Document extract:
+ + +

04-800-AF   Advanced Quantitative Financial Analytics and Algorithmic Trading

Location: Africa

Units: 12

Semester Offered: Spring

Course description

Algorithmic trading serves as a practical application of software engineering and data science methodologies and quantitative analysis techniques within the context of financial markets. This project-based course offers an introduction to algorithmic trading and the principles behind it, while emphasizing universally applicable engineering concepts and data-driven methodologies.

Students will gain an understanding of the fundamentals of financial markets and trading systems, learn how to manage data, generate signals, backtest strategies, and use APIs to execute trades. Additionally, they will apply risk management principles, position sizing, and software development best practices such as unit testing in Python. Most importantly, the course will teach students specific thinking patterns and data science methodologies that can be applied across various engineering and data analysis fields. Students will be equipped with a toolbox needed to continue researching trading strategies, predictive analytics, or other data science-related topics independently.

+ + +

Extracted material:
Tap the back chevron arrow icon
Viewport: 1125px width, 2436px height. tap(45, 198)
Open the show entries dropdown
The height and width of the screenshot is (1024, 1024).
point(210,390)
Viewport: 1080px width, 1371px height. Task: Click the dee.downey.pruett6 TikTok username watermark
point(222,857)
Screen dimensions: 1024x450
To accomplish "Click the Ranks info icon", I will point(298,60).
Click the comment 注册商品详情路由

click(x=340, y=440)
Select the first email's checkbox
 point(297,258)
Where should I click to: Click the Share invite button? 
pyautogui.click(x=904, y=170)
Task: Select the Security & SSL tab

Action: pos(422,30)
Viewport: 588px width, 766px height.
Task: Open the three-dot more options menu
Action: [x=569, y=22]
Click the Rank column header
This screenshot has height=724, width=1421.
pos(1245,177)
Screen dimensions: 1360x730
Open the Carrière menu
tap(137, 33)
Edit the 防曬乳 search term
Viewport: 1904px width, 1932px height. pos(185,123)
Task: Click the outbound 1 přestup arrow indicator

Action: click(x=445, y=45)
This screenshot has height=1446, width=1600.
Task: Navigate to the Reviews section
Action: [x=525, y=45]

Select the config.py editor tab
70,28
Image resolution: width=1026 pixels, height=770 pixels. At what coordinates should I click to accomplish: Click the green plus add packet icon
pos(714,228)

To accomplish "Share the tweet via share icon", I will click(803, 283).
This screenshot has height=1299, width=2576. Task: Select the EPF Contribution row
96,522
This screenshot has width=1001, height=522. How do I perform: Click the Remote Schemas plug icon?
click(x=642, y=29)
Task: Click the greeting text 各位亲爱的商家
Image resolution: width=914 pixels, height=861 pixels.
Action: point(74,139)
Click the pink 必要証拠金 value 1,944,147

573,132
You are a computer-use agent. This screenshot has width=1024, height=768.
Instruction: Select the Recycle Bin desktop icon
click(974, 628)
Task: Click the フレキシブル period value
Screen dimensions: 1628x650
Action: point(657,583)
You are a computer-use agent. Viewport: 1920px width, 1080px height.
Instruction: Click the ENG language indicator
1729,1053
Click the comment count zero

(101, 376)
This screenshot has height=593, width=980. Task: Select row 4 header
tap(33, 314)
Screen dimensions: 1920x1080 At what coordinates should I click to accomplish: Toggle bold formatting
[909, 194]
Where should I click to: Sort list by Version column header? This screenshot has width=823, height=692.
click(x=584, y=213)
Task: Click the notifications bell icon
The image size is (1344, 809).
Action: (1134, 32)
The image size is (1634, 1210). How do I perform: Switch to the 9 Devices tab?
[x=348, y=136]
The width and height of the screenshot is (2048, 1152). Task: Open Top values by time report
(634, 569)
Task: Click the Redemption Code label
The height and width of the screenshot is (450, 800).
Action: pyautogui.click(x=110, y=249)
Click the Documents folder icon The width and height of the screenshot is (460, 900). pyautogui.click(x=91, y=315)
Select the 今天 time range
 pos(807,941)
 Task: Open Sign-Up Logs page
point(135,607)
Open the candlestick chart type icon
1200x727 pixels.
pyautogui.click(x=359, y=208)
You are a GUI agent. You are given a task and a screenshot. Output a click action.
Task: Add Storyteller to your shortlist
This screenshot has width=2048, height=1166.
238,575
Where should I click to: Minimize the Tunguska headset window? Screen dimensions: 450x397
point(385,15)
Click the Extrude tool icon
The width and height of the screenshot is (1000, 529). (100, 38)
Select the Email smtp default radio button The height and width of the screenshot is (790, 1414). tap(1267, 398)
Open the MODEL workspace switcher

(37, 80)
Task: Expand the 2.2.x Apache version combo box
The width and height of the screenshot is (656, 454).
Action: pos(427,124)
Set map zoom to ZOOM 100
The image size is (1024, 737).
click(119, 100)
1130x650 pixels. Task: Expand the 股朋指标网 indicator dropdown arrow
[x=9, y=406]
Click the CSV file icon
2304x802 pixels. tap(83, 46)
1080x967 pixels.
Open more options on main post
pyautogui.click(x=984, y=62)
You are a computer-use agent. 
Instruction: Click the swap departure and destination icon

+ + +

Extend the course description for Advanced Quantitative Financial Analytics and Algorithmic Trading, picking up after its last sentence.

Output:
Following condensed lecture videos, the course will emulate a professional environment through a series of individual assignments culminating in a functional project. Delivery of the project will be guided by direct instruction, Q&A calls, and an online chat group with the lecturers, similar to a real workplace. Students will deliver a functional project in Python, according to a specification, while also taking exams on the theoretical materials covered in the lectures.

Student progress is assessed through the delivery of practical projects according to a specification and evaluation criteria. While there are no prerequisites for this course, an understanding of statistics, probabilities, hypothesis testing, measures of spread, confidence intervals, and related topics is assumed.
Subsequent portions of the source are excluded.